Objetivo del ejercicio -
Selecciona y copia cada línea de los datos que contenga la palabra "This", teniendo en cuenta mayúsculas y minúsculas.

Listado -
---
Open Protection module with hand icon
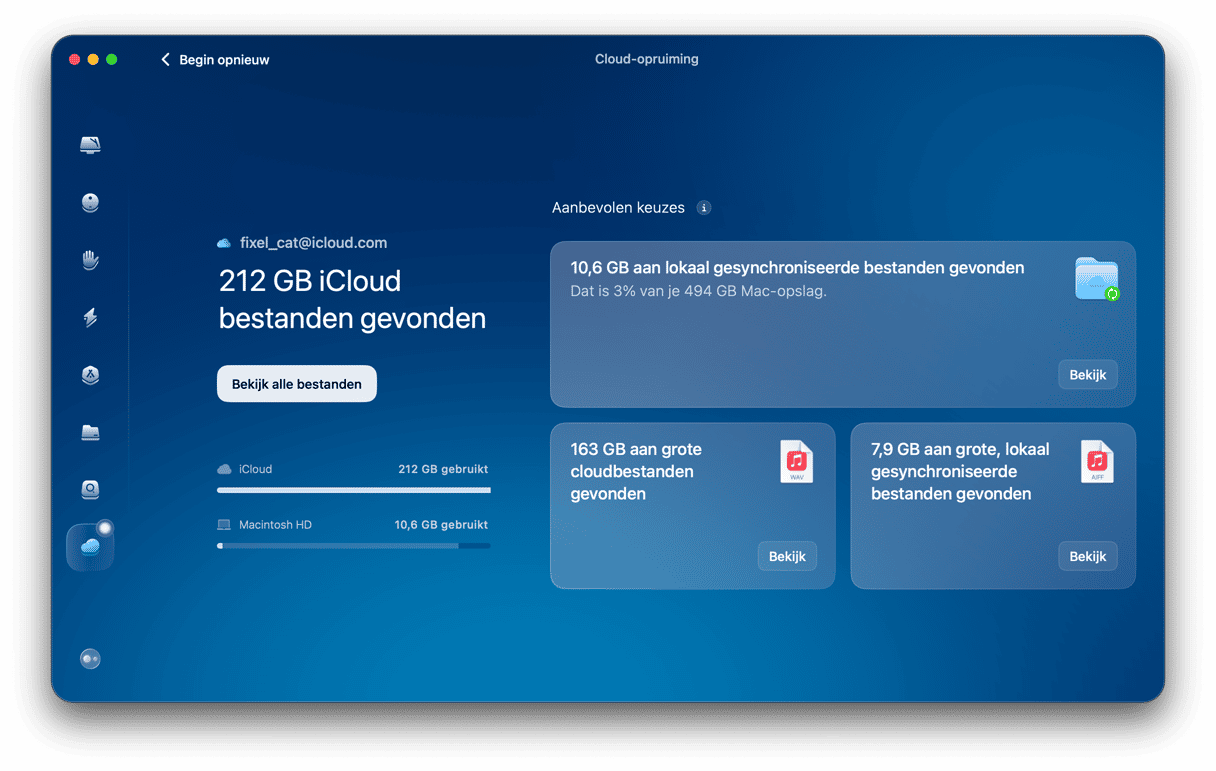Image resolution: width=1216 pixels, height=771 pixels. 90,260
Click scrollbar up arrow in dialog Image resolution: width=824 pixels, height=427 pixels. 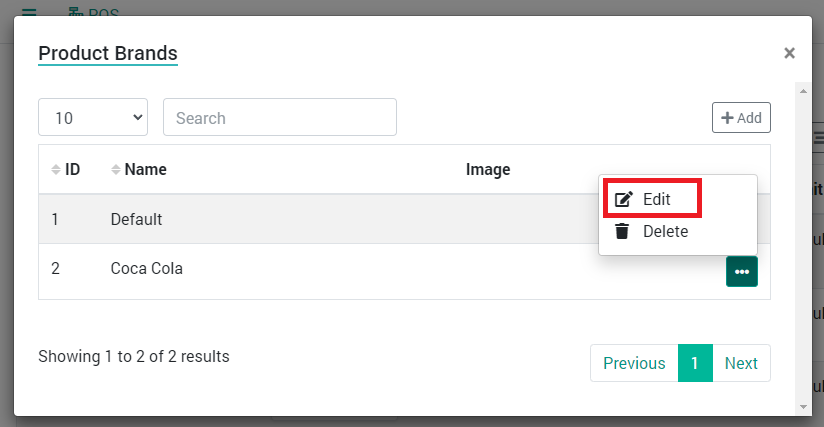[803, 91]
---
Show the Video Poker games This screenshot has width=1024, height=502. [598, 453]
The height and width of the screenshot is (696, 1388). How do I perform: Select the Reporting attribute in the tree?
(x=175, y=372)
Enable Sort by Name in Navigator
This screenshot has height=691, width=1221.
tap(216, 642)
---
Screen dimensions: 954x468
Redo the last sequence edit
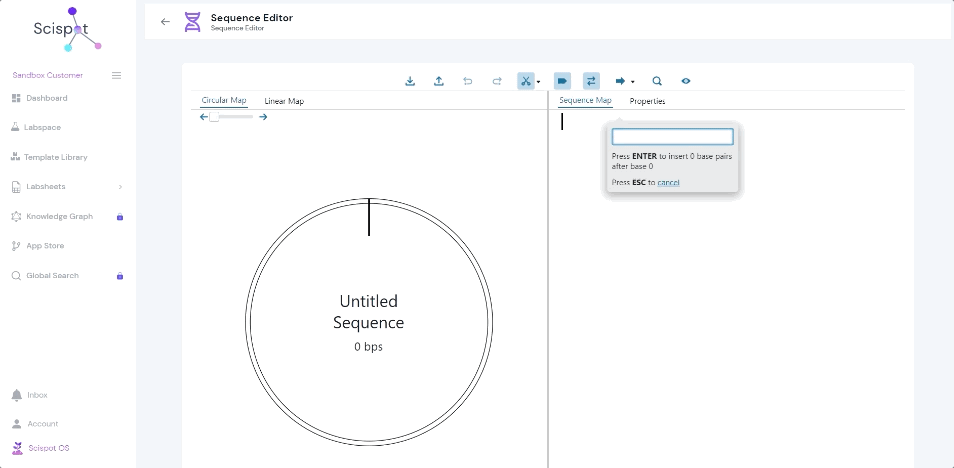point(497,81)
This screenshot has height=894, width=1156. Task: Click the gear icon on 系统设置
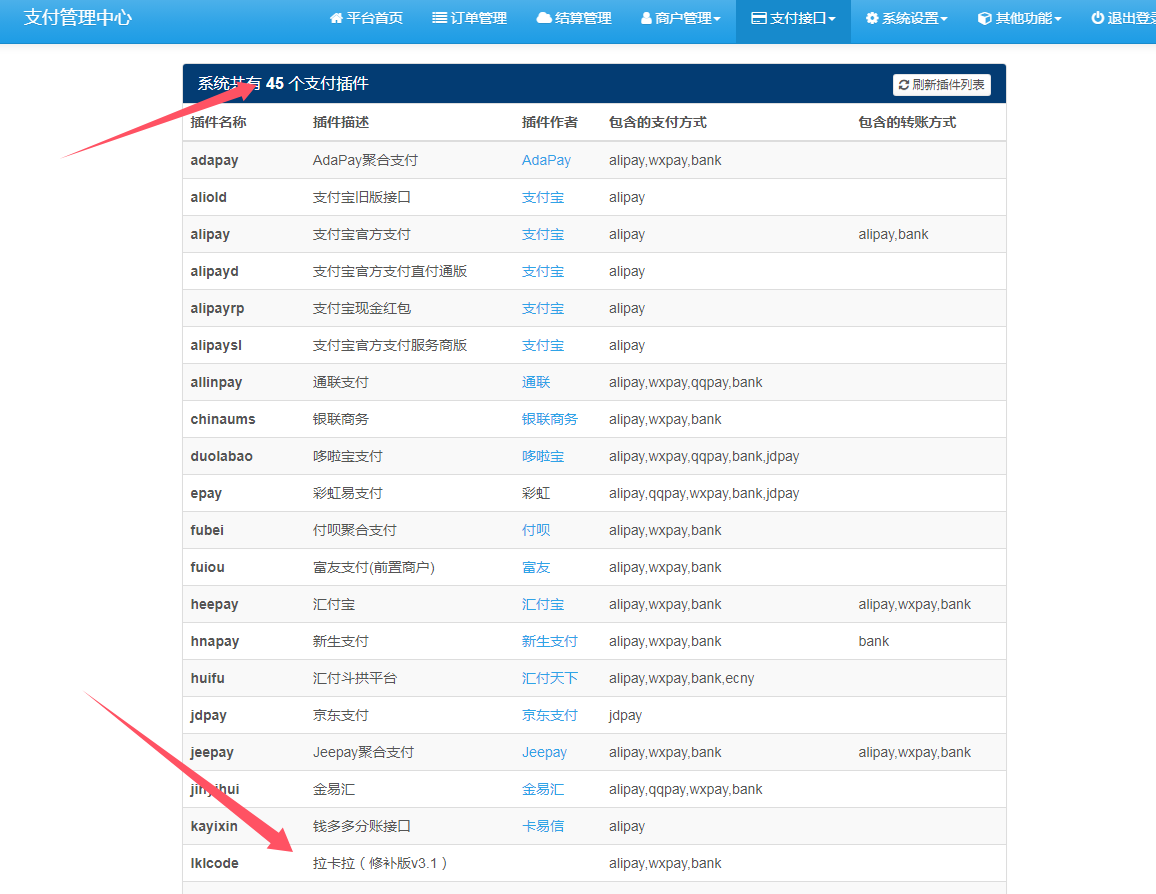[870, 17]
---
Resultado del ejercicio -
Show the Video Poker games This screenshot has width=1024, height=502. [598, 453]
This screenshot has height=691, width=1221.
This screenshot has height=894, width=1156. Task: Click the gear icon on 系统设置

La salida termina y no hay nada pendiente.